Segment Start: Text shown

Say it ain’t so: A shortage of everyone’s favorite guacamole-bearing fruit, avocados, has caused prices to skyrocket nationwide. But how did the green miracles make their way to the United States to begin with? María Elena Galindo-Tovar, Amaury M. Arzate-Fernández, Nisao Ogata-Aguilar, and Ivonne Landero-Torres give you something to think about while you sob into your (now prohibitively expensive) avocado toast.
Avocados have ancient roots, and had an important place in Mesoamerican peoples’ diet, mythology, and culture. It’s possible that they were eaten in the Tehuacan Valley of what is now central Mexico as long as 10,000 years ago.
Scientists think that the fruit first originated in Africa, then made it to North America, then traveled down to Central America. Conditions for avocado cultivation may have existed as far back as 16,000 B.C.E., the team writes—and its long history among Caral, Mokaya, and Maya peoples points to its beloved status.
Avocado can be found as the name of the 14th month on the Maya calendar, on Pacal tombs in Chiapas, and in Aztec paintings. Linguistic clues point to avocados’ significance, too. “The presence of a plant or animal in nature alone is not enough for it to be named,” the authors note; “it is necessary for the society or human group to acknowledge the importance of the species before naming it.”
Many cultures did just that, and the regard with which they held avocados is demonstrated by the many words with which they referred to it.

Segment End: Text shown
Segment Start: Records provided

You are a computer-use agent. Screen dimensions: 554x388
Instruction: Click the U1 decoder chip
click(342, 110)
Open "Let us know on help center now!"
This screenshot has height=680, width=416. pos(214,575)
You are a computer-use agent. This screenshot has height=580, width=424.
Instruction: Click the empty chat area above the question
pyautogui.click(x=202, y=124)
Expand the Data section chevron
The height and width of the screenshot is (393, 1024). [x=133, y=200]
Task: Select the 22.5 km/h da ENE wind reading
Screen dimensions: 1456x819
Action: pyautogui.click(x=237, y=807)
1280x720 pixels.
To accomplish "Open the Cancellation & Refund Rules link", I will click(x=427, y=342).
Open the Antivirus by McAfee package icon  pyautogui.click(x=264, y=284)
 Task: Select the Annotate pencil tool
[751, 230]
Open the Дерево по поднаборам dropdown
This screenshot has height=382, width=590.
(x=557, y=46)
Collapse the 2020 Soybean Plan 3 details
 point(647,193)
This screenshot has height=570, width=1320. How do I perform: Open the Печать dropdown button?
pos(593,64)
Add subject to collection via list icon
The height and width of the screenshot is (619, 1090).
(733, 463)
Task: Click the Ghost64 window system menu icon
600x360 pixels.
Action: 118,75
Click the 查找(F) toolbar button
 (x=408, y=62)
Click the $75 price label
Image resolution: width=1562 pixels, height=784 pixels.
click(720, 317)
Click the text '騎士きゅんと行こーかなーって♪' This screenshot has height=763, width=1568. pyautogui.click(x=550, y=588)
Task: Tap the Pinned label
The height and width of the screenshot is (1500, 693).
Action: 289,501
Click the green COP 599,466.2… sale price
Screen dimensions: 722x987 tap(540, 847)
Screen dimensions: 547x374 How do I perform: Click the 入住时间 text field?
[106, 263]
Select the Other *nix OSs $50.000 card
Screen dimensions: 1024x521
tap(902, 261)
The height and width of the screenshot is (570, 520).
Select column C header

Segment End: Records provided

Carry on the passage about the history of avocados, starting right after its last sentence.

As cultures blended and met in Mesoamerica, it is thought that avocado came along for the ride. By the time Spaniards came to the Americas, the team writes, “the avocado was consumed from Mesoamerica to Peru.” The Spanish were intrigued not just by the biological diversity of the lands they conquered, but its delicious foods. An early explorer who found avocado in what is now Colombia wrote that its flesh “is like butter and is of marvelous flavor, so good and pleasing to the palate that it is a marvelous thing.” Spanish invaders took note of avocados, learned about their flavor profiles and potential medicinal applications, and wrote back to royalty about the fruit.
The authors document three circumstances in which avocado was “used as tribute,” given by indigenous people to their rulers or used as money in commercial transactions. They note the use of avocados as animal feed, remedy for bruises and split ends, and even as stamps on fabric.
As the Spaniards traveled outward to other colonies, they brought the avocado with them. They’ve been in California since the 1850s and had made their way all over the world by 1998. And though the world is still sorting through its modern avocado supply problem—blame the shortage on weather, labor issues, and increased demand—the ascendance of the humble avocado makes even more sense when you recognize its old-school roots.